**Requirement:**
When you reach the line containing "Collectivités territoriales (805, 1555)" in the data below, reproduce it and every line that follows, exactly and without additions.

**Provided entries:**
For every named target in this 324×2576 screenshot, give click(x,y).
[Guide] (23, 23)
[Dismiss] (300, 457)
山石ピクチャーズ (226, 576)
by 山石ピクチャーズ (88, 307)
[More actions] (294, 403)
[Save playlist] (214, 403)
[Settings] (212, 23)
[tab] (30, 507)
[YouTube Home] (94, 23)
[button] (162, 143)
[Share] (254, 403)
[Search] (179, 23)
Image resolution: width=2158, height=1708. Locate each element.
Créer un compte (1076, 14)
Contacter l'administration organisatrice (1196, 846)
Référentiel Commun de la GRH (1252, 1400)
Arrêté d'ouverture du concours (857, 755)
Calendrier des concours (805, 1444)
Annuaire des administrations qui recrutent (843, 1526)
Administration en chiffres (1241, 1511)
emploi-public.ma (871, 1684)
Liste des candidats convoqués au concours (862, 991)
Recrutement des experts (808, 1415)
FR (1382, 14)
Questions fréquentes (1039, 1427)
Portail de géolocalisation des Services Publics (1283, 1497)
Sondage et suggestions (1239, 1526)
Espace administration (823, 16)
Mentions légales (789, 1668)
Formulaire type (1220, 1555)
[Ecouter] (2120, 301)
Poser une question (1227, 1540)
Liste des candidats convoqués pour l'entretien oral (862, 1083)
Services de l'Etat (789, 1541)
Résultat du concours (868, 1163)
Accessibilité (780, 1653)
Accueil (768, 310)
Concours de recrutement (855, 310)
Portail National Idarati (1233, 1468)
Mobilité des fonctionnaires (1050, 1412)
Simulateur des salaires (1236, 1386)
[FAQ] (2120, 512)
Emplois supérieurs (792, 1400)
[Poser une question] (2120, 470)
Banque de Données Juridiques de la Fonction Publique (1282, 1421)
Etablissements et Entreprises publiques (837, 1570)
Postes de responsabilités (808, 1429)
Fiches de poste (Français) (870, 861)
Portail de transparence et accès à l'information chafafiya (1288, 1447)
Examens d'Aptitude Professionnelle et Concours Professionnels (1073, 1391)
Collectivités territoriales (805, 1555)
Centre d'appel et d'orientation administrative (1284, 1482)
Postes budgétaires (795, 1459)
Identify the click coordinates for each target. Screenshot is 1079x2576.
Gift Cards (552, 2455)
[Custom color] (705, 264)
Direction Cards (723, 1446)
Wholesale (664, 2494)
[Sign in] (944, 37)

**The answer:**
Collectivités territoriales (805, 1555)
Centre d'appel et d'orientation administrative (1284, 1482)
Postes budgétaires (795, 1459)
Identify the click coordinates for each target. Screenshot is 1079x2576.
Gift Cards (552, 2455)
[Custom color] (705, 264)
Direction Cards (723, 1446)
Wholesale (664, 2494)
[Sign in] (944, 37)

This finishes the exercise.